KDDIの大規模な通信障害を受けて、危機管理を生業(なりわい)としている人たちにとって、非常に興味深い問題が持ち上がっている。

 それは「KDDIの会見、やらなくてよかったんじゃね」問題である。

 実はこれまでこのような通信障害が起きた場合、まずはしっかりと事態を収束させて、原因も判明した後に会見を開く、というのが通信業界の「暗黙のルール」だった。しかし、今回は発生翌日、原因もまだ分からない中で、高橋誠社長自らが登壇して会見を催した。背景には、「天の声」がある。会見での、高橋社長の言葉を引用させていただこう。

 『会見も周知もお客様目線であるべきだと、官邸のほうから指示があったと総務大臣もおっしゃっていたが、そのような中で、我々のお客様対応、非常に申し訳ないなと思っています』

 『今回、総務省からのご意見もあり、影響範囲も大きいのでいち早く社長の私から伝えた方がいいというお話もありました』

 この露骨な「お上にやらされている感」を受けて、一部のメディアは苦言を呈している。
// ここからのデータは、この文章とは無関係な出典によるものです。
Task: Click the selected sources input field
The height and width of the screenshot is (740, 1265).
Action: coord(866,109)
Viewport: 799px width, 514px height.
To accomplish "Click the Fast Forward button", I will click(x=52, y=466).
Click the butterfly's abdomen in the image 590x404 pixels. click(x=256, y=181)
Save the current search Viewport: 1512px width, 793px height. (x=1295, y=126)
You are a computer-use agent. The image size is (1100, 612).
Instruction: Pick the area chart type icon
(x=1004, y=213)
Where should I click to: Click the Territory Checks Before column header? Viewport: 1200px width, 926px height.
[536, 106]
例えば、CNET Japanではあの会見で、不具合の原因が語られなかったとしてこう伝えた。

 『それらの検証は障害の解消後に進められ、改めて説明するとのことだが、なのであればなぜ障害発生の真っ最中に、障害対応の指揮を取るべき企業のトップが、障害の詳細が分からない状態で説明会を開くのか?――という部分には疑問が残る。実際、会場に訪れた記者からは「詳細が判明してから説明した方がよいのでは」という声も少なからずあった』(CNET Japan 7月4日)
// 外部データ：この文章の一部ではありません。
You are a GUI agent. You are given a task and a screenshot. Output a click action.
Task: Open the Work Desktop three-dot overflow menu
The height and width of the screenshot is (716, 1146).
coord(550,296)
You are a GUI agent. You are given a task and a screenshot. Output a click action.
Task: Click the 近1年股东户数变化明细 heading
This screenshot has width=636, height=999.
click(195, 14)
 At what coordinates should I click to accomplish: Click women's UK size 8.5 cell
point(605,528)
 今回はできていなかったが、通信障害をユーザーに周知させることは、なにも会見を開かなくてもできる。そういう仕組みをしっかりと整備しておけば、障害対応に集中している社長に“意味のない会見”などやらせなくていいのではないかというわけだ。

●180度逆の意見

 一方で、180度逆の意見もある。ネットやSNSでは、KDDIの通信障害中会見に対して、「早ければ早いに越したことはない」「現時点で分かっていることを説明するのは当然」など好意的な意見が多い。それどころか、専門的な技術を分かりやすく解説する高橋社長の姿に、「トップが迅速に対応して、しかも有能なことが分かって、KDDIの信頼感が爆上がりしている」なんて称賛の声が寄せられているくらいだ。

 かたや「あんな会見ならばやらないほうがいい」と冷ややかな反応で、かたや「KDDI、見直したぜ」と大絶賛。果たしてどちらの言い分が正しいのだろうか。

 「そんなもん、SNSの反応を見て分かるように、1秒でも早く会見を催すのが正解に決まってんだろ」という声が聞こえてきそうだが、厳密に言えば、実はどちらの見解も間違いではない。

 なぜかというと、これらの2つの見解は、それぞれ自分が属している組織にどんなメリットがあるのか、という視点に基づいているからだ。つまり、自分の「立場」に基づいて「正しい」ことを主張されているだけなのだ。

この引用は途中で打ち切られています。